Here are the top five things you need to know in financial markets on Monday, February 19:

1. Global Stocks Maintain Rally In Holiday-Thinned Trade

Global stock markets kicked off the new week with more gains, as appetite for equities remained strong following a recent shakeout that was sparked by fears of creeping inflation and higher borrowing costs.

Asian markets closed mostly higher, with a near 2% rise for the Nikkei 225 index and an almost 1% jump for South Korea's Kospi, though many markets in the region remained closed for the Lunar New Year holiday.

In Europe, shares rose for a fourth straight session, as strength seen in markets overseas boosted sentiment.

Meanwhile, U.S. stock futures edged up, but traders were steering away from big bets as they got the session off for Presidents Day.

The Dow and S&P 500 rose 4.3% each last week, posting their best weekly performances since 2016 and 2013, respectively. The Nasdaq jumped 5.3%, meanwhile, notching its biggest one-week gain since 2011.

2. Dollar Finds Footing Above Three-Year Lows

The U.S. dollar found some traction following last week's steep fall and managed to hold above a three-year low against a basket of currencies.

The dollar index, which gauges the U.S. currency against a basket of six major rivals, was a shade higher at around 89.10, after enjoying a modest bounce on Friday following its descent to 88.15, its lowest since December 2014.

The U.S. currency has been weighed down by a variety of factors this year, including concerns that Washington might pursue a weak dollar strategy and the perceived erosion of its yield advantage as other countries start to scale back easy monetary policy.

The greenback has also been hit by concerns that large corporate tax cuts and increased government spending will negatively impact the U.S. fiscal deficit, which is projected to balloon to near $1 trillion in 2019.

Meanwhile, the U.S. 10-year Treasury yield was at 2.87%. The U.S. cash bond market is shut on Monday for a holiday.

Global financial markets will focus on minutes of the Federal Reserve’s latest policy meeting in the week ahead, with hopes the central bank will give more hints on the pace of future rate hikes this year.

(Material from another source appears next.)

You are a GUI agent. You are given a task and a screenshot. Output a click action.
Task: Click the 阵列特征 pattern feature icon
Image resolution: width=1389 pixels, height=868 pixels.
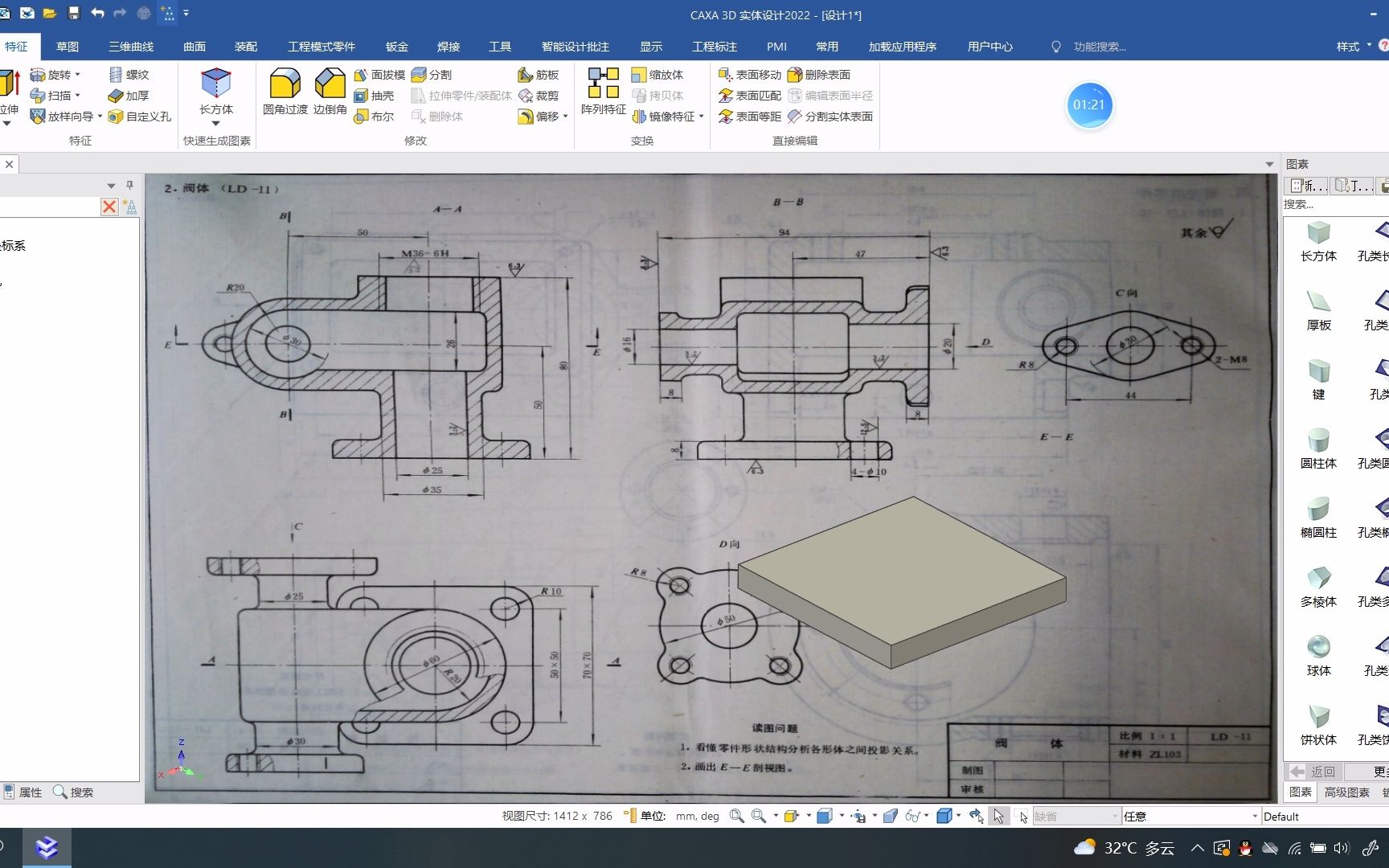(603, 92)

3. Bitcoin Climbs Above $11,000-Level

Bitcoin prices climbed back above the $11,000-mark for the first time in four weeks, as the digital currency continued to recover from heavy selloffs earlier this month.

Bitcoin was last up around 7% at $10,977, after hitting its highest level since January 30 at $11,250 on Sunday. Prices have bounced back sharply after falling to a four-month low of around $6,000 on February 6.

Other major cryptocurrencies also traded higher, with Ethereum, the world’s second largest cryptocurrency by market cap, climbing around 4% to $944.70.

The third largest cryptocurrency Ripple gained around 8.5% to trade at $1.1308.

Meanwhile, Litecoin rallied 5% to $223.10.

4. Oil Prices Hit Highest Level In Two Weeks

Oil futures climbed to their highest level in nearly two weeks, with the commodity picking up where it left off last week as investors weighed OPEC's ongoing efforts to rid the market of excess supplies against indications of rising U.S. production.

U.S. West Texas Intermediate crude futures rose 0.7% to $61.98 per barrel, its highest level since February 7, while Brent crude futures were at $65.11 per barrel, up 0.4%.

WTI crude rose roughly 4.2% last week, while Brent added about 3.3%. The gains for both benchmarks came after back-to-back weekly declines.

5. European Ministers To Choose New ECB Deputy

Euro zone finance ministers are set to hold important discussions in Brussels, setting the tone for a significant change within the European Central Bank (ECB).

The ministers will discuss who should become the next vice president of the ECB with two candidates in the running for the role. This is one of four changes in the executive board of the ECB, which has only six members, taking place before the end of next year.

The two leading candidates to replace Vitor Constancio as ECB vice president are Luis de Guindos, Spain's Economy Minister, and Philip Lane, the governor of Ireland's central bank.